- _Complete the following_:
[1] Using the passage on musical settings of the melody, decide whether each statement agrees with it, answering yes or no and quoting the words that decide it: (a) Johann Walter's early setting was for five voices. (b) Johann Eccard composed a five-part motet. (c) Dieterich Buxtehude wrote a chorale prelude on the tune.
[2] Turn the paragraph of the passage on musical settings of the melody that begins "The anonymous melody" into a short list that keeps its main facts.
[3] Go on with the passage on musical settings of the melody, starting after its last sentence.

- _Passage shown_:

The anonymous melody, Zahn No. 7445a, is similar to the tune of the hymn "Adesto, sancte spiritus" by Marchetto di Padua (c. 1270). Early settings were by Heinrich Faber, for five voices, and by Johann Walter, for four voices. The tune, which also exists in a slightly different form from the 1530s (Zahn No. 7445b), was set for several parts by Arnold von Bruck and Samuel Scheidt. Johann Eccard composed a five-part motet.

Dieterich Buxtehude wrote a chorale prelude, BuxWV 199. Chorale preludes were also written by Heinrich Scheidemann, Nicolaus Hasse, Andreas Nicolaus Vetter, Georg Friedrich Kauffmann, Johann Gottfried Walther and Johann Ludwig Krebs.

Johann Sebastian Bach composed two chorale preludes which he made part of his collection Great Eighteen Chorale Preludes, Fantasia super Komm, Heiliger Geist, canto fermo in Pedale, BWV 651, and Komm, Heiliger Geist, alio modo a 2 Clav. e Pedale, BWV 652.

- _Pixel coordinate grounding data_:

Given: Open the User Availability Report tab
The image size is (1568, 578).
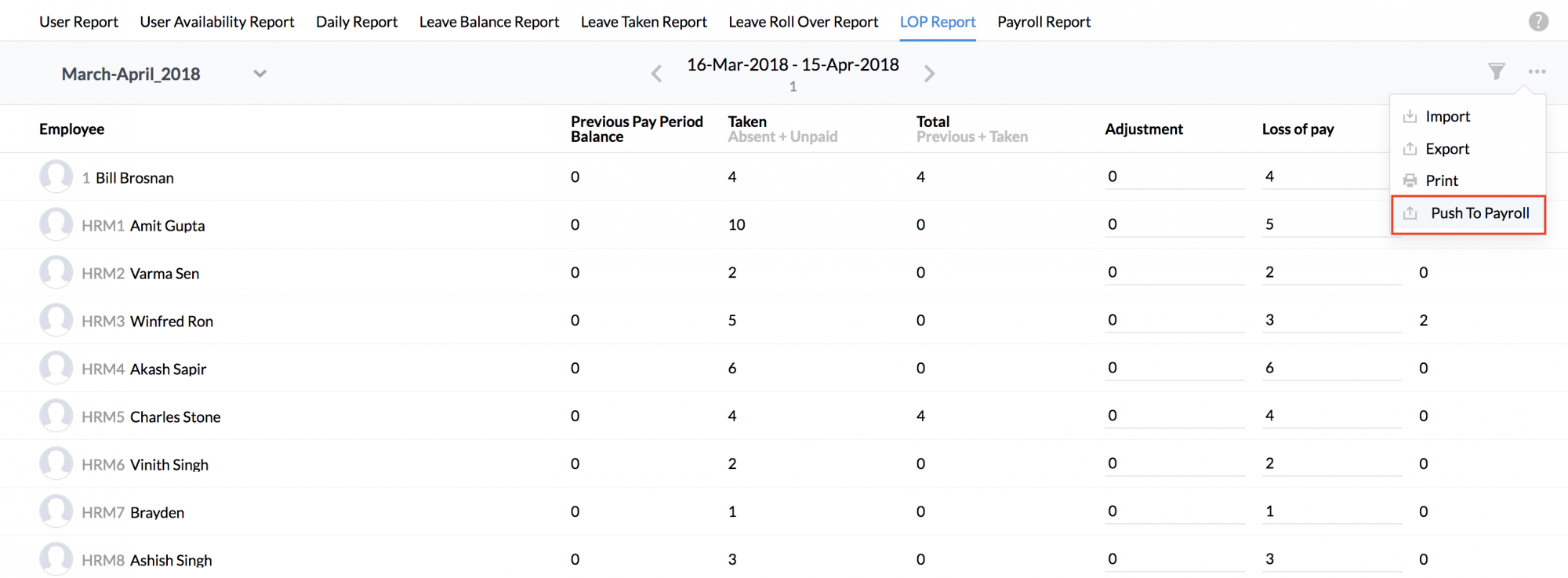Looking at the screenshot, I should (x=217, y=22).
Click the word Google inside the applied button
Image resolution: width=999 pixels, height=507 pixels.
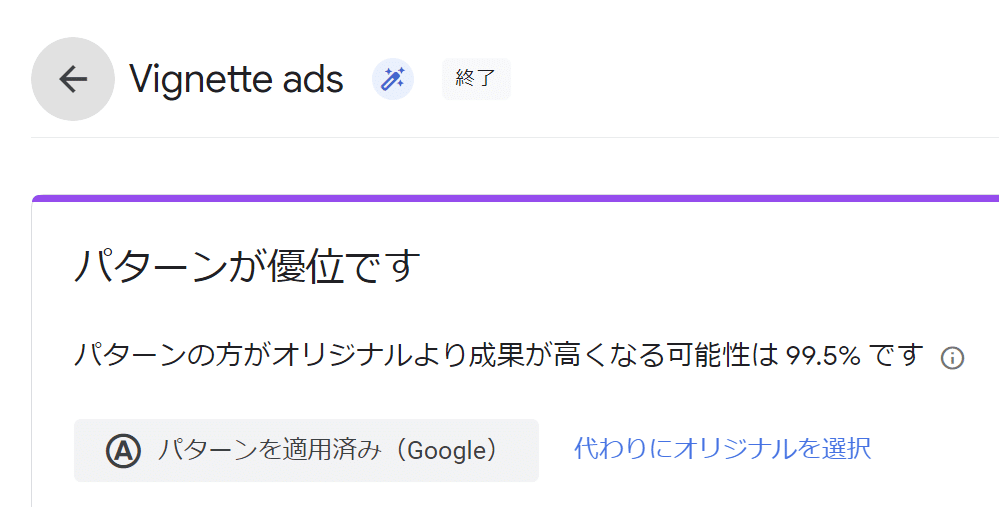click(446, 451)
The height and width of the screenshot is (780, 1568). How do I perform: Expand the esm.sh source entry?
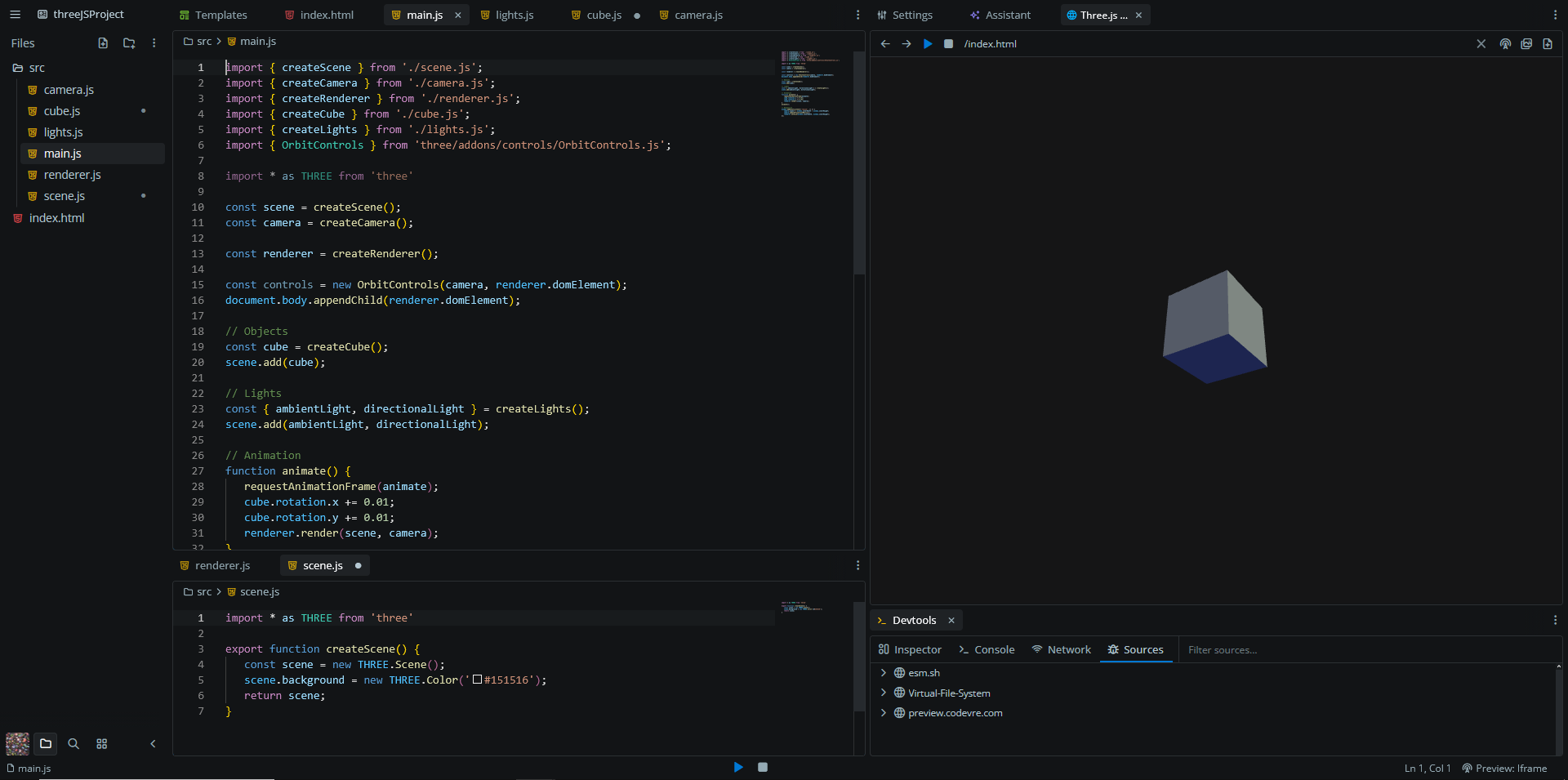point(883,673)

- _Results for each task_:
[1]
(a) No: "by Johann Walter, for four voices."
(b) Yes: "Johann Eccard composed a five-part motet."
(c) Yes: "Dieterich Buxtehude wrote a chorale prelude, BuxWV 199."

[2]
- The anonymous melody (Zahn No. 7445a) resembles the tune of Marchetto di Padua's hymn "Adesto, sancte spiritus" (c. 1270).
- Early settings: Heinrich Faber (five voices), Johann Walter (four voices).
- A slightly different form from the 1530s (Zahn No. 7445b) exists.
- Part settings: Arnold von Bruck, Samuel Scheidt.
- Johann Eccard: a five-part motet.

[3]
Bach quoted the tune instrumentally as the cantus firmus in a duet of his first cantata for Pentecost Erschallet, ihr Lieder, erklinget, ihr Saiten! BWV 172 (1714). He used the first stanza as movement 3 in his cantata for Pentecost Wer mich liebet, der wird mein Wort halten, BWV 59 (1723 or 1724), and the third stanza as the closing chorale of his funeral motet addressing the Holy Spirit, Der Geist hilft unser Schwachheit auf, BWV 226 (1729).

Other vocal compositions have included two masses on the tune by Georg Philipp Telemann for four parts and basso continuo, and motets by Moritz Hauptmann, August Eduard Grell, Arnold Mendelssohn (1921), Hans Humpert (1932) and Rudolf Petzold (1957).

Max Reger quotes the tune in the Pentecost section of his organ pieces Sieben Stücke, Op. 145.